ソフトクリーム

ソフトクリーム。

ちいさいころは、さほど好きでもなかつたが、齢をとつて、すきになつた。なぜつて、童心に帰れるからである。

「童心に帰れる」こと程、いまの私にとつて切実なものはない。ツマリ、それだけ私はいまの時代がきらひなのである。毛嫌ひしてゐるのである。だから私はじぶんの「すきなもの」でじぶんを囲つてゐる。この「私の美の世界」(森茉莉)については、復たふれることもあらう。

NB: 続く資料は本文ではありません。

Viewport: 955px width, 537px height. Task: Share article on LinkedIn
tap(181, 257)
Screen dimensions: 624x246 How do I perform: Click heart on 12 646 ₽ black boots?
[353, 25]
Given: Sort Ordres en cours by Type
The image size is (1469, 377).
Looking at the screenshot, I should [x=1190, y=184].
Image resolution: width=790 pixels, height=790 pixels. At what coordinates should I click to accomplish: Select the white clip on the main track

ソフトクリームの何がいゝのだらう。私は烏丸通をよぎつたところにある、向ひのドトールか、だいぶ右向ひにあるホリーズカフェに、ときどき立寄るが、いゝ年をした男でソフトクリームを舐めてゐる男がゐるのを見たことはない。おほくは珈琲を飲むために立寄つてゐるからである。それだけ私は貴重種といふことになるが、それも私の内心をじつはくすぐることである。中年男のおほくがソフトクリームを舐めるなら、私はけつして舐めることはないであらうからである。ツマリは、すねもの、天邪鬼といふだけのことなのかも知れない。

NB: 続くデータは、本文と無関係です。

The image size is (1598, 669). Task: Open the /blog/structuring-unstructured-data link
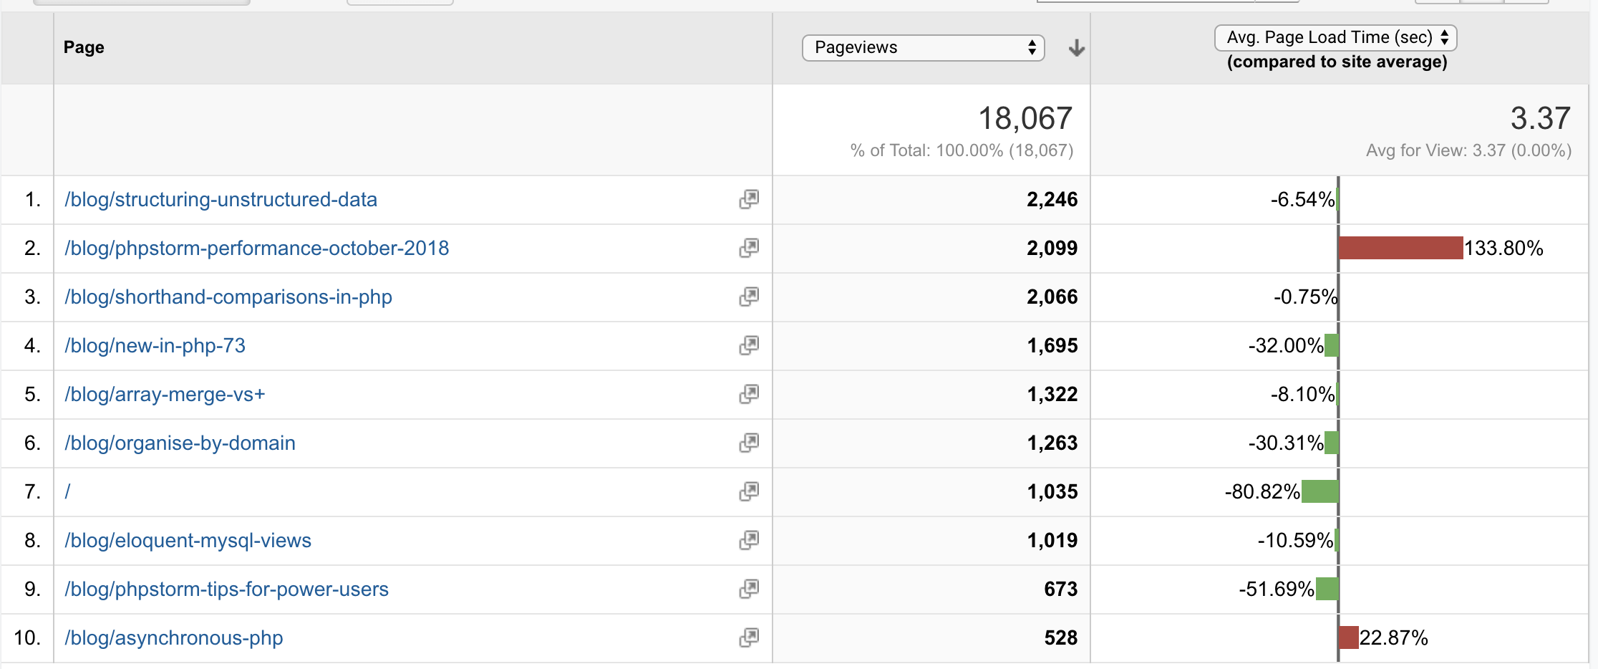click(221, 199)
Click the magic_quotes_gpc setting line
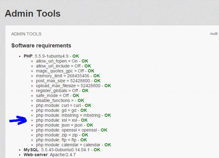The width and height of the screenshot is (219, 158). [64, 71]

さういへば、ソフトクリームを挿込むグルグルの金属容器も、その無骨さに、こども時代は一瞥するのも、だいきらひであつたのが、いまだにかういふものが変はらず製造されてゐるのかと思へばこそ、いまの私は無限のなつかしみを抱く。店内周囲の客がまづい珈琲を飲む中、ひとりパナマ帽をかむつた還暦にちかい男が、ソフトクリームを舐めるのは、現代を寸時忘れられる、私にわづかに残された幸福の時間である。

珈琲はイノダコーヒーの豆から挽いたのが澄み切つて味も香も一番上等である。スターバックスなどで悦んで飲んでゐる人たちの舌はどうなつてゐるのか、想像もつかぬ。